▶ [ACTION ITEM] Lines in the entries below where the word "showing" shows up should each be copied.

--- START ---

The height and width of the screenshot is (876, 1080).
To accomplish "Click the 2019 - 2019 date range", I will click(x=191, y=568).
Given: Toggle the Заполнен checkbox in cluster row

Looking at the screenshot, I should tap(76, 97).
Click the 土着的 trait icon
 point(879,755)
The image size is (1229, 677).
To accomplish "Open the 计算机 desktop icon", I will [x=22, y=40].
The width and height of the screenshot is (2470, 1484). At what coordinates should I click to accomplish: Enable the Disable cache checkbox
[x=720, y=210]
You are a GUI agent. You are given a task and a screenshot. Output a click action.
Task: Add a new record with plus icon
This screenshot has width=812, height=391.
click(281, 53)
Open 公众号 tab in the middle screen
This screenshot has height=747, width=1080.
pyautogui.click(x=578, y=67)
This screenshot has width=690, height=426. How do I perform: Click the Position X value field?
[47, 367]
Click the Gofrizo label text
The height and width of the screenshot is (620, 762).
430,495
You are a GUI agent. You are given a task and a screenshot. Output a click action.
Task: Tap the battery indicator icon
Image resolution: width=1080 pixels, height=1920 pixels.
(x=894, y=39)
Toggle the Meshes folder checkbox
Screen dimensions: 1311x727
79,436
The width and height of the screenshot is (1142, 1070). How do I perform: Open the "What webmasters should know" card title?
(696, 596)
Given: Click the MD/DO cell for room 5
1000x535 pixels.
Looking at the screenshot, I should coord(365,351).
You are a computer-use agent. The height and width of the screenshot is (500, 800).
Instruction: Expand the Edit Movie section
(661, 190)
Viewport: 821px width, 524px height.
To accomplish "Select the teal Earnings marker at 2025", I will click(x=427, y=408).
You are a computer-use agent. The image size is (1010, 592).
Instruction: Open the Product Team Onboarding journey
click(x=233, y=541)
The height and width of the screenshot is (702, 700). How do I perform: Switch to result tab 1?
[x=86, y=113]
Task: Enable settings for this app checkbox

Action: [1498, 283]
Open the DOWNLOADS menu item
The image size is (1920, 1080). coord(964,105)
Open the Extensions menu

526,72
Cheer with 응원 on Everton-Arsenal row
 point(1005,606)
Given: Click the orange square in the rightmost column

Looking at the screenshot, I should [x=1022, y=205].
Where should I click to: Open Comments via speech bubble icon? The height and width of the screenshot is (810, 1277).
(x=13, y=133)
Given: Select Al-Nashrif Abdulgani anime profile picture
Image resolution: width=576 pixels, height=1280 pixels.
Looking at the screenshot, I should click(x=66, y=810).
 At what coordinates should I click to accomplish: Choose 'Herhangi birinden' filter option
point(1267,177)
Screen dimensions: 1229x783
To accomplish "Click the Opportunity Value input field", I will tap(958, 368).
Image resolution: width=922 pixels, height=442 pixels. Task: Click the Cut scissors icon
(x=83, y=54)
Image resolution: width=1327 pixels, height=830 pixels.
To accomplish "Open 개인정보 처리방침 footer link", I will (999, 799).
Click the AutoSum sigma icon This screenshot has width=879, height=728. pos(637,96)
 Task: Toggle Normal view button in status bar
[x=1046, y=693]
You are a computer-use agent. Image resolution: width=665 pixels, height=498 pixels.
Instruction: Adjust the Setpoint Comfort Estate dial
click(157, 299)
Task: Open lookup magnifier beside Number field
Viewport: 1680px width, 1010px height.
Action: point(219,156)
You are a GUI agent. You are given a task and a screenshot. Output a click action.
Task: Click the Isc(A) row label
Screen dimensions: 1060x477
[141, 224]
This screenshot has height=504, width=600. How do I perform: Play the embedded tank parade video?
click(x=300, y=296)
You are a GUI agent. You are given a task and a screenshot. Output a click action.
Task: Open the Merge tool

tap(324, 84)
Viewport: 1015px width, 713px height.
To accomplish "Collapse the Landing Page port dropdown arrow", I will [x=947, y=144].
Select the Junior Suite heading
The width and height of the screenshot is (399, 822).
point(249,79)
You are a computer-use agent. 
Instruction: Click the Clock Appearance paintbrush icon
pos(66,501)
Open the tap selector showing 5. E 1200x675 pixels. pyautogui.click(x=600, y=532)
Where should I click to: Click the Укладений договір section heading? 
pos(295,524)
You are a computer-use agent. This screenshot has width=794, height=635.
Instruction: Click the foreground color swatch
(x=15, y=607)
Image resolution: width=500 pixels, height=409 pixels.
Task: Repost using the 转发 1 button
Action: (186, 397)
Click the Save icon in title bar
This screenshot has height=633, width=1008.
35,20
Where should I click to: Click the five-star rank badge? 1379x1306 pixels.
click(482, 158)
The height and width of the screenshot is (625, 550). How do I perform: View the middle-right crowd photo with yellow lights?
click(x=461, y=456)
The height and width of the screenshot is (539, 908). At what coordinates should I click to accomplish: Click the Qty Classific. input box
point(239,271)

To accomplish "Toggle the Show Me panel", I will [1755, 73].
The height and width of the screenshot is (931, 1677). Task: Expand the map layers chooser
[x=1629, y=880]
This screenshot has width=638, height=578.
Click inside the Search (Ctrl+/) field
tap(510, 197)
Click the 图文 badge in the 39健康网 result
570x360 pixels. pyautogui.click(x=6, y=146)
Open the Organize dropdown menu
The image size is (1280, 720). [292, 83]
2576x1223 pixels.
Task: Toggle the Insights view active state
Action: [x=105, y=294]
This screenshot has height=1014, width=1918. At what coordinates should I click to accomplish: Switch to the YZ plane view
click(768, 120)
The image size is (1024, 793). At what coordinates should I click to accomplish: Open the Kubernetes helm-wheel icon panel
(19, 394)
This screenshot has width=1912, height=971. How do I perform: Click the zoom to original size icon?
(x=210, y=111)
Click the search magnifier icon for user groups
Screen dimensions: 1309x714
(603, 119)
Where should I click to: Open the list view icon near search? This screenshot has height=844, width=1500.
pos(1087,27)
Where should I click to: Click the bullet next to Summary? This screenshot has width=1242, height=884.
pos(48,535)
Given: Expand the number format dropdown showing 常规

--- END ---

▶ [REPLY TO THE TASK]
Open the tap selector showing 5. E 1200x675 pixels. pyautogui.click(x=600, y=532)
Given: Expand the number format dropdown showing 常规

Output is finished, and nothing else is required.